Caro fell asleep first. Rosemarie and Kasey took the bottle of wine outside to continue their conversation, and Rosemarie told her how she peeked at Trey’s texts on Caroline’s phone. She talked about Caro mentioning that he could stay mad for days over the littlest thing. Kasey talked about how it bugged her that she didn’t know more about Trey. The longest amount of time she’d spent with him was those fifteen minutes he was out on the dance floor with them at prom. She hadn’t laid eyes on him since she’d been back in town.

Kasey had no place questioning Caroline’s marriage or what Trey was like. Kasey had kept so much from everyone she had no choice but to believe that everyone had a right to their secrets. She hated when the girls got pushy with her, so she wasn’t going to get pushy with Caro.

At least, not yet.

Rosemarie said she was only allowing herself to worry about Caro quietly for now, and Kasey said that was what she’d do too. They finished the rest of the wine by candlelight, sitting on the side of the pool with their feet glowing in the water.

*



It was the middle of Taylor’s wedding week when Kasey finally worked up the nerve to go to the farmhouse. She hadn’t been there since the night she graduated from high school, the night of the big party they threw in Ada’s backyard. She called Devon from the car. She had the windows down and was wearing her dad’s old, threadbare Gremlins T-shirt with her cutoffs. She’d been leaning into her Goldie wardrobe all week—humid, Southern summer and nostalgia.

“I hate thinking you’re doing this alone. I know you’re getting tired of hearing it from me. Am I getting on your nerves?” Devon asked with the same plunge of tenderness in his voice he always had when he was being patient with her. She pictured the face she knew he was making—his amber eyes, his rosy bottom lip in a straight line. He was by far the prettiest man she’d ever dated, somehow both pretty and handsome. Leonine. She’d been attracted to him immediately, leaving no wondering on that front. After discovering that he was intensely smart and kind too and that their personalities coalesced, staying together had been so easy.
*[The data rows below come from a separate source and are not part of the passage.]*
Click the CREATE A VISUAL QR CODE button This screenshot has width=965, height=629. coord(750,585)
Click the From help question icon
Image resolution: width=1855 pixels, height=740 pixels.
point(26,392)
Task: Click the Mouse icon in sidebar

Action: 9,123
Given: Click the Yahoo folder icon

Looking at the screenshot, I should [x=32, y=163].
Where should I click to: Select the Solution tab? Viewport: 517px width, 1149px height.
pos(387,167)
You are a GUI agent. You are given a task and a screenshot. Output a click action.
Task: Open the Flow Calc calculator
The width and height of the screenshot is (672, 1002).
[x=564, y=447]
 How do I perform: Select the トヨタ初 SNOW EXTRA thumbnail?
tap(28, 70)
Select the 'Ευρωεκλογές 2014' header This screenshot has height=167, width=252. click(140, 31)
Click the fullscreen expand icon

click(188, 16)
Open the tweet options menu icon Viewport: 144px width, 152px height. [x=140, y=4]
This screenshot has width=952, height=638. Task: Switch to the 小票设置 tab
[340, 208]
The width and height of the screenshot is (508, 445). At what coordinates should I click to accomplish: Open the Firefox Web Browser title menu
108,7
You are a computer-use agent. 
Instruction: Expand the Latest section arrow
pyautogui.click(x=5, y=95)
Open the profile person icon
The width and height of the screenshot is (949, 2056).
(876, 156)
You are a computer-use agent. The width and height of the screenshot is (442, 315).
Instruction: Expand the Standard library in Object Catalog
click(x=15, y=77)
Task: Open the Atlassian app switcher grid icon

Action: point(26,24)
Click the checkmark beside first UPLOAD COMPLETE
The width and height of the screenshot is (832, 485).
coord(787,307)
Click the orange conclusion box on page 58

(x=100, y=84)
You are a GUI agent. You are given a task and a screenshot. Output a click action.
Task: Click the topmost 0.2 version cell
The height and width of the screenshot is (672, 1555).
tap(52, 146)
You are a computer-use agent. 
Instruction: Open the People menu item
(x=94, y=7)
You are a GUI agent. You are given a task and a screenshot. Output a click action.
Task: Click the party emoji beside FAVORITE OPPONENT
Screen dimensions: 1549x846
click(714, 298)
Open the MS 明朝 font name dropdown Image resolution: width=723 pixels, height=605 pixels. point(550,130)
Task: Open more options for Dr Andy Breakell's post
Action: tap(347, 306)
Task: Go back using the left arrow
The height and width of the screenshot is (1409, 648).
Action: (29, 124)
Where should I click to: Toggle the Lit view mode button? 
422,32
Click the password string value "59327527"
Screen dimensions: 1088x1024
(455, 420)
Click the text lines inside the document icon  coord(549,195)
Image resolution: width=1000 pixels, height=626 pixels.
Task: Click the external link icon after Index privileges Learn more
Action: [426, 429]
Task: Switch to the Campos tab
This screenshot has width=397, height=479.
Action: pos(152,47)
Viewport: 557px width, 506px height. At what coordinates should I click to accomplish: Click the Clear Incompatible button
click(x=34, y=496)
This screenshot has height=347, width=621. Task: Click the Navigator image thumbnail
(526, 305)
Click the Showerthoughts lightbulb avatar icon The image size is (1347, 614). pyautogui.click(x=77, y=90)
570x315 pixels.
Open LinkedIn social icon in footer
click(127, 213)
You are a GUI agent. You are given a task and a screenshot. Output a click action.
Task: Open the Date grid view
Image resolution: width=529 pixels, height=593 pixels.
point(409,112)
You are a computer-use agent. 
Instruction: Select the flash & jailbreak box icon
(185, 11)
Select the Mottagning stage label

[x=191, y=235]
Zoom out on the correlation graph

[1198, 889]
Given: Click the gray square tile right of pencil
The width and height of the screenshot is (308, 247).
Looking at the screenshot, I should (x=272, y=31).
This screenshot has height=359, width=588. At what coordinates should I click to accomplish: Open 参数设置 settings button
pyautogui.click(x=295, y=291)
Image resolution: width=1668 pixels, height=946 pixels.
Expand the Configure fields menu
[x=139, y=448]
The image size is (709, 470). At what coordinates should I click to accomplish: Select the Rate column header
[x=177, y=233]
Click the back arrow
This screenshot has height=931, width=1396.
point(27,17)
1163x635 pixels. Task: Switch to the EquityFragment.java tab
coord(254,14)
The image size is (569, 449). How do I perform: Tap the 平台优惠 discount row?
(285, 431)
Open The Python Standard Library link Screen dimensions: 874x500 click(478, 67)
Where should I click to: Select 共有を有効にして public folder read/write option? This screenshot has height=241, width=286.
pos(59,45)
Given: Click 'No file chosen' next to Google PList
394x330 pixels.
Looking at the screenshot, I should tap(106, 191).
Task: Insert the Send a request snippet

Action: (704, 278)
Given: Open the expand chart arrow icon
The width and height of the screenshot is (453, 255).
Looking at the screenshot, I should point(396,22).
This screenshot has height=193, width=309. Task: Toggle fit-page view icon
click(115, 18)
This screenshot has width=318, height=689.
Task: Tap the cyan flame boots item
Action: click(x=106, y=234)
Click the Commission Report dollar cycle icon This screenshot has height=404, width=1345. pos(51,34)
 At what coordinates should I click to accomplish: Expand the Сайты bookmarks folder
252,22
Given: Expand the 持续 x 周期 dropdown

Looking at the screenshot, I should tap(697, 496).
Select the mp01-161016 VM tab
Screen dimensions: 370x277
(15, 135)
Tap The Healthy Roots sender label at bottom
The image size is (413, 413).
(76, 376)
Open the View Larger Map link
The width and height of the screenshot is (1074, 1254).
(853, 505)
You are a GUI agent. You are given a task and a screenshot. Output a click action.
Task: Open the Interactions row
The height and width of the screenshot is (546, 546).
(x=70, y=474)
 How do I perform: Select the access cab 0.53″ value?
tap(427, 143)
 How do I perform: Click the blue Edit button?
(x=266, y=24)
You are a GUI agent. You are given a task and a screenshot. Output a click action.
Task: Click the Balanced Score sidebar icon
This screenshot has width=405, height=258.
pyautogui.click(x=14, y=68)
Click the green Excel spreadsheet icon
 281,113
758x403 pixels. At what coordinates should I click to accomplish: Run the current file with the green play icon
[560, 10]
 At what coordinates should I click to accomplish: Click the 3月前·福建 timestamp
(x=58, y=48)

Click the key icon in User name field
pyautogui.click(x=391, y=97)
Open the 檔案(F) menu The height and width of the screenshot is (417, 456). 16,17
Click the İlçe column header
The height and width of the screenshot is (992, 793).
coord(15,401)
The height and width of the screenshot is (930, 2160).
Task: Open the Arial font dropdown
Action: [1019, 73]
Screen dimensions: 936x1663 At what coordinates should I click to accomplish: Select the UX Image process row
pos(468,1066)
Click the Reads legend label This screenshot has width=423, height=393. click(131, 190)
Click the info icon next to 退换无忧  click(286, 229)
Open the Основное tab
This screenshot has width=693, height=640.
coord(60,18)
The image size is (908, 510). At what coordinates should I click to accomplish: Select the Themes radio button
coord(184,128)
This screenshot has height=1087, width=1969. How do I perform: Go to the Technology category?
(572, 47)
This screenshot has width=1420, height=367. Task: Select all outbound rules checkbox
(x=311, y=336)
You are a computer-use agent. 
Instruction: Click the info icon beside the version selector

Staying together forever and dreaming of buying a brownstone in Brooklyn one day and having kids and making French toast on Saturday mornings in a Nancy Meyers–esque kitchen made the most sense.

“No, no,” Kasey lied. “You’re being very sweet and it’s not like I want to do this alone, Dev. I have to do this alone.” She let him know (again) that she could ask any one of her girlfriends to come with her and they’d do it in an instant.

“I miss you,” he said.

“I miss you too.” Her blood tingled cool when she made the last turn before the farmhouse driveway. She timed it so she would get there while the sun was up, get inside before it went down. She told Rosemarie, Ada, and Caro where she was going and left them chatting at the table at Plum Eats, where they’d eaten dinner together.

“I saw a Shih Tzu on my walk home this afternoon. Black and white. He was barking at the pigeons, but I could tell his heart wasn’t in it,” Devon said with his gentle heh heh of a laugh that Kasey loved so much.